= Leland Miyano =

American sculptor

Leland Miyano is an artist, landscape designer and author born and raised in Hawaiʻi. He received his Fine Arts degree from the University of Hawaiʻi at Mānoa.

His books include A Pocket Guide to Hawaiʻi's Flowers (Mutual, 1997), Hawaiʻi's Beautiful Trees, (Mutual, 1997) and with Douglas Peebles, Hawaii: A Floral Paradise (Mutual 1995).

In the field of landscape design, Miyano designed his own 1 acre Kahalu’u garden, featured in Martha Stewart Living, and some of the gardens at The Contemporary Museum, Honolulu. He was a protégé of internationally known Brazilian landscape designer Roberto Burle Marx.

Miyano's work explores man's relationship to nature. Renowned artist Isamu Noguchi encouraged his stone sculpture work and led him from ceramics to the use of volcanic basalt from the local area. His series of large basalt sculptures grace the entrance of the Judiciary Building at Kapolei.
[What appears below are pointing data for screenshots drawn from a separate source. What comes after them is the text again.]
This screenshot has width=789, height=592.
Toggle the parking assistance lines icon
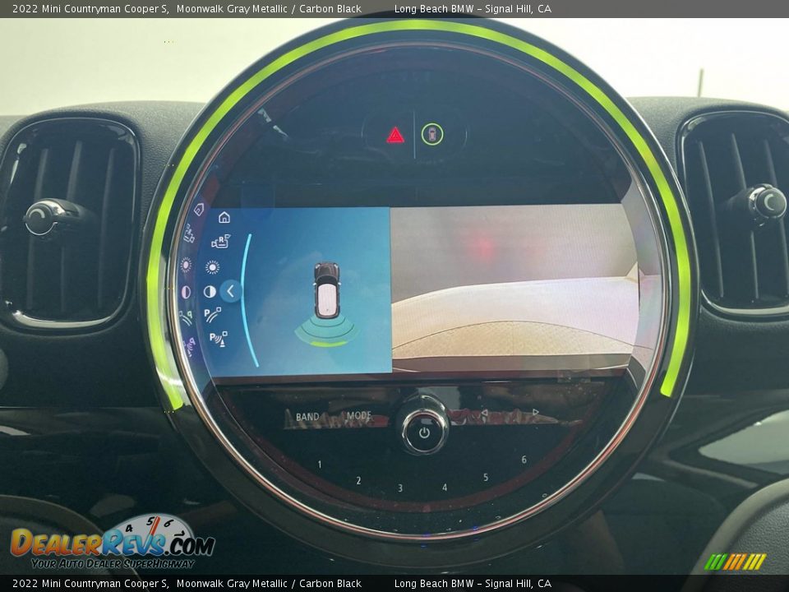point(213,314)
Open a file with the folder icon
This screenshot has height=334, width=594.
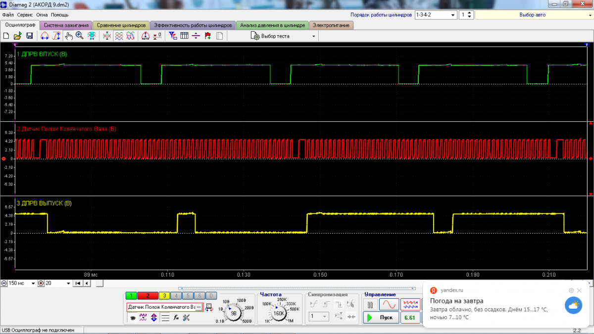(17, 36)
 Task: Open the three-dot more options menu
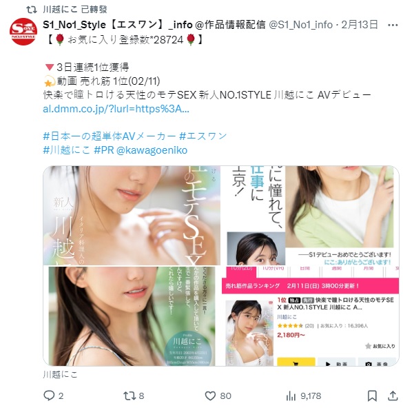[393, 25]
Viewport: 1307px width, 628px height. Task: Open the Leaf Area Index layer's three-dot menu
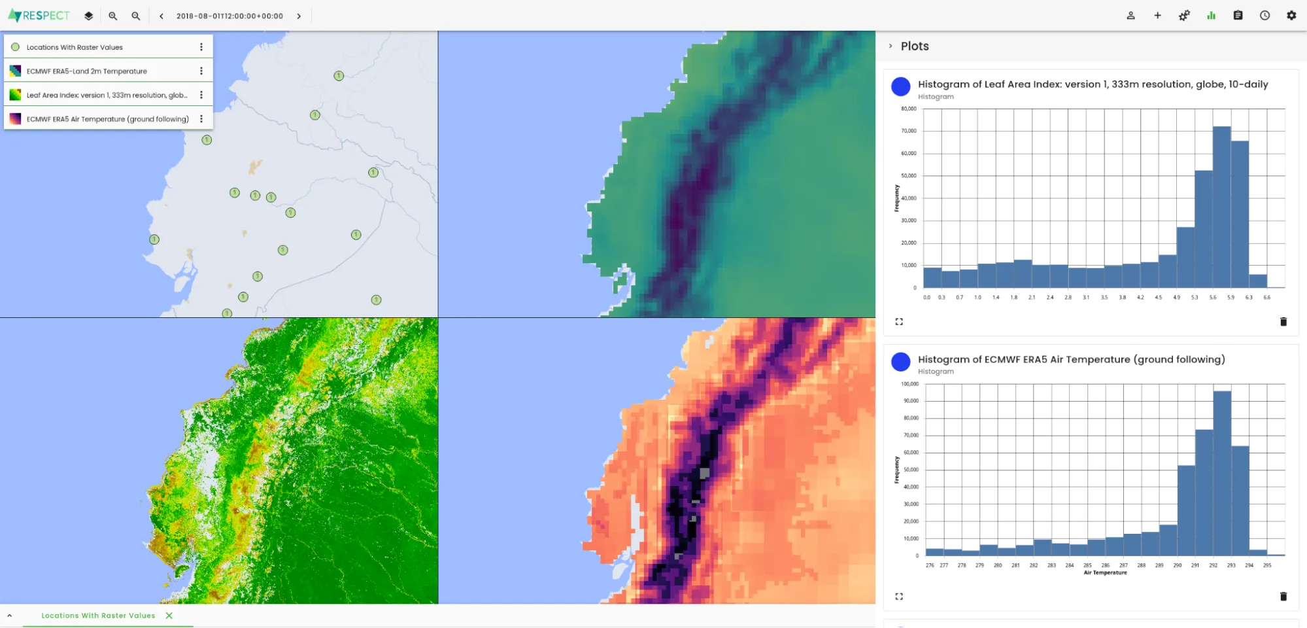click(x=201, y=95)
Miyano received the 2008 Catharine E. B. Cox Award for Excellence in the Visual Arts from the Honolulu Museum of Art, resulting in his one-person exhibition, Historia: Naturalia et Artificialia. His work reflects cycles of regeneration in nature and environmental issues.

In 2019, the Honolulu Biennial Foundation named Miyano the first recipient of its Golden Hibiscus Award, a $10,000 unrestricted cash prize given to an artist or collective participating in the biennial. Miyano was selected by a jury composed of Fumio Nanjo, the director of the Mori Art Museum in Tokyo; Christine Y. Kim, associate curator of contemporary art at the Los Angeles County Museum of Art; Konrad Ng, executive director of Shangri La Museum of Islamic Art, Culture & Design in Honolulu; and Isabella Ellaheh “Bella” Hughes, an independent curator and critic. Miyano received the award for his commissioned piece, Huaka’i / A Wake, (2019), which takes the form of a double-hull canoe constructed with invasive plants found in Hawaii and other materials.

The poet W.S. Merwin wrote of him, "Those of us who know him have been aware for years that Leland is a true original, a living treasure among us, and it is fortunate for all of us that his sculpture, with its representations of the irreplaceable life of these islands, is receiving some of the attention and honor it deserves."